Nachdem ich vor 2 Wochen für einfache Dispositionen plädiert habe, begründe ich jetzt gerne noch meine Empfehlung, Gliederungen dem Thema angemessen zu gestalten.
Dispositionen werden eigentlich nicht gemacht. Sie werden vielmehr gefunden. Ich bin überzeugt: Wenn das Thema feststeht und ich Material zu diesem Thema gesammelt habe, dann liegt in diesem Haufen von Informationen bereits eine Struktur verborgen, eine Gliederung, die dem Thema entspricht. Ich muss sie nur finden, und das kann einfacher oder schwieriger sein.
Erstes Beispiel
Ich schreibe einen Aufsatz über Mutter Teresa. Bei einer solchen biografischen Arbeit liegt eine chronologische Anordnung der Informationen nahe. Deshalb ist die Gliederung des Wikipedia-Artikels über Mutter Teresa durchaus angemessen:
- Frühe Jahre und Ausbildung
- Arbeit in Indien
- Tod und Seligsprechung
Für eine chronologische Gliederung werden die Informationen in sinnvolle Epochen geteilt, die dann als Bausteine dienen.
Zweites Beispiel
Auf eine Variante der chronologischen Anordnung habe ich im Artikel über einfache Dispositionen hingewiesen:
- Einführung
- Wie es war.
- Wie es heute ist.
- Wie es werden soll.
- Schluss
Eine solche Gliederung kann als Grundlage eines Plädoyers für Veränderung wirkungsvoll sein.
Drittes Beispiel
Auch für diesen Artikel habe ich eine Disposition erstellt. Die Chronologie hat mir dabei jedoch keine Hilfe geboten. Deshalb habe ich mich gefragt: Was will ich mit diesem Beitrag erreichen? Die Antworten:
A. Impulse für die Praxis geben.
B. Erklären, was ich unter einer angemessenen Disposition verstehe.

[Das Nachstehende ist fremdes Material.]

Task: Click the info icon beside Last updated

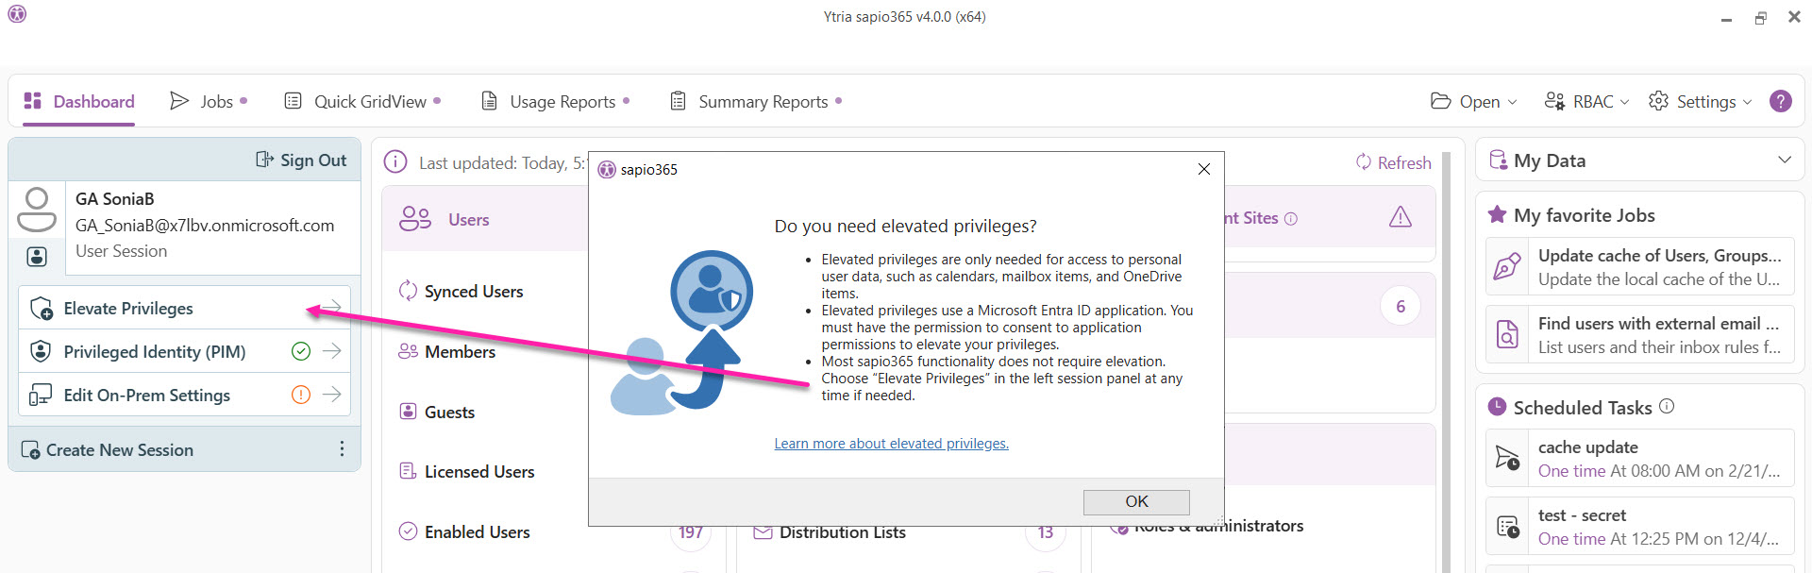Action: pos(395,162)
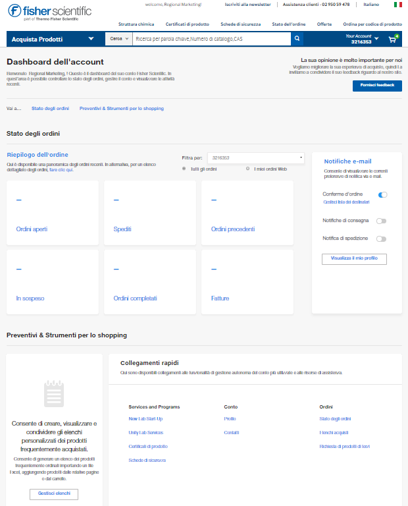408x506 pixels.
Task: Select Tutti gli ordini radio button
Action: tap(184, 169)
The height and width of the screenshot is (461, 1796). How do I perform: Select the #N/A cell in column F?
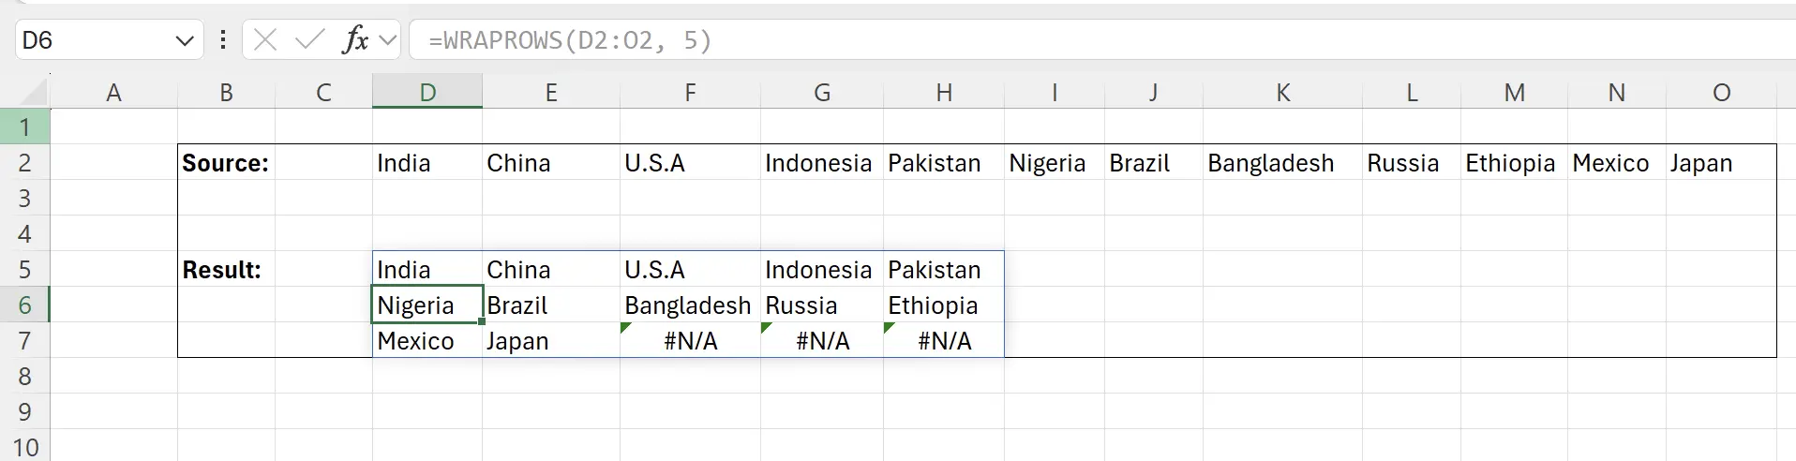click(x=690, y=341)
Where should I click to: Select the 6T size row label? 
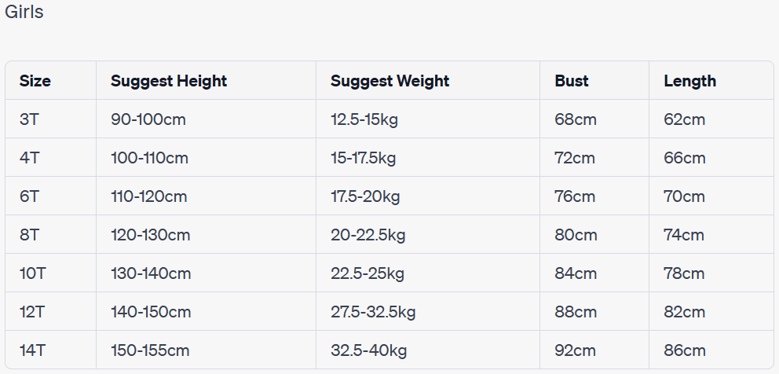point(29,196)
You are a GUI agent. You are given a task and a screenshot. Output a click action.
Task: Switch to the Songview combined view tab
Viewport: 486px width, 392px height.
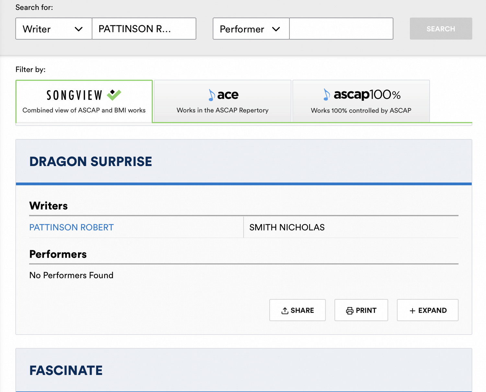(84, 101)
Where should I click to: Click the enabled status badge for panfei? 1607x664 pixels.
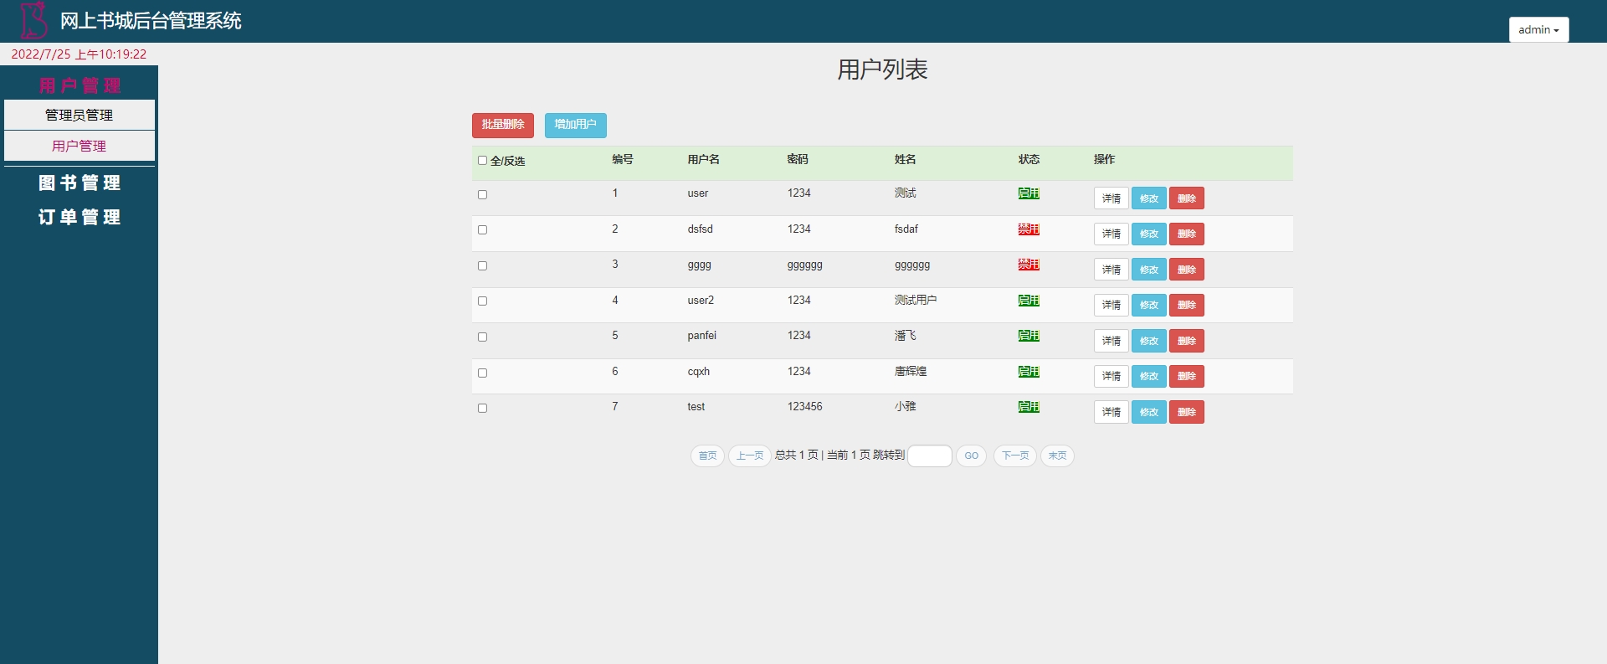coord(1029,336)
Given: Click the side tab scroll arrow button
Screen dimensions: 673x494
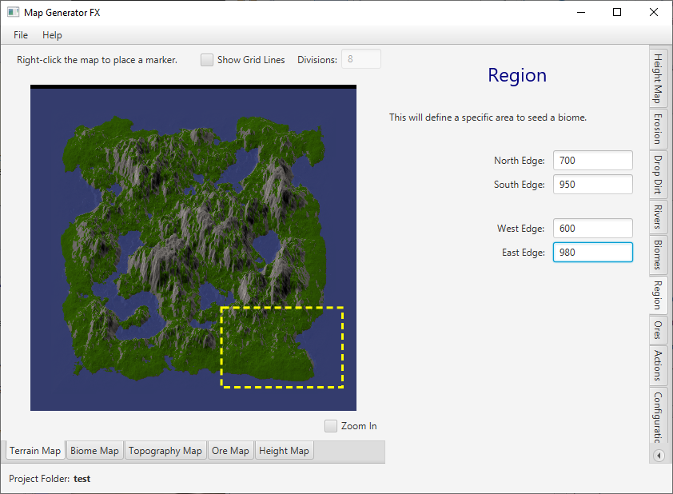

C. Meine Überzeugung unterstreichen, dass nicht nur der Inhalt einer Mitteilung etwas kommuniziert, sondern auch ihre Form.
A ist mein Hauptanliegen und geschieht am besten durch Beispiele. B ist grundlegend und bietet sich für die Einleitung an und C kann als Schlussimpuls den Kreis schliessen. So ergibt sich folgende Gliederung:
- Einführung: Gliederungen werden nicht gemacht, sondern entdeckt.
- Beispiele für die Praxis
Erstes Beispiel
Zweites Beispiel
Drittes Beispiel
Viertes Beispiel - Schluss: Auch die Form kommuniziert.
Viertes Beispiel
Beim Reden über ein zwiespältiges, spannungsgeladenes Thema kann eine angemessene Disposition Zuhörer oder Leser die Spannung spüren lassen. Wenn ich kontinuierlich zwischen Schwarz und Weiss hin- und herspringe, dann ist das viel wirkungsvoller, als wenn ich zuerst lange über Weiss und dann lange über Schwarz spreche. Ein Wechselspiel von Vor- und Nachteilen einer Sache lässt den Zuhörer ein Dilemma viel stärker spüren als eine Aneinanderreihung zuerst der Vor- und dann der Nachteile. (Eine solche Gliederung ist jedoch nur dann sinnvoll, wenn ich die Spannung vermitteln und stehen lassen will. Sobald ich entweder von Vor- oder Nachteilen überzeugen will, die einen also gegen die anderen ausspielen, muss ich anders gliedern, um meine Argumenten gegenüber anderen ins bessere Licht zu stellen.)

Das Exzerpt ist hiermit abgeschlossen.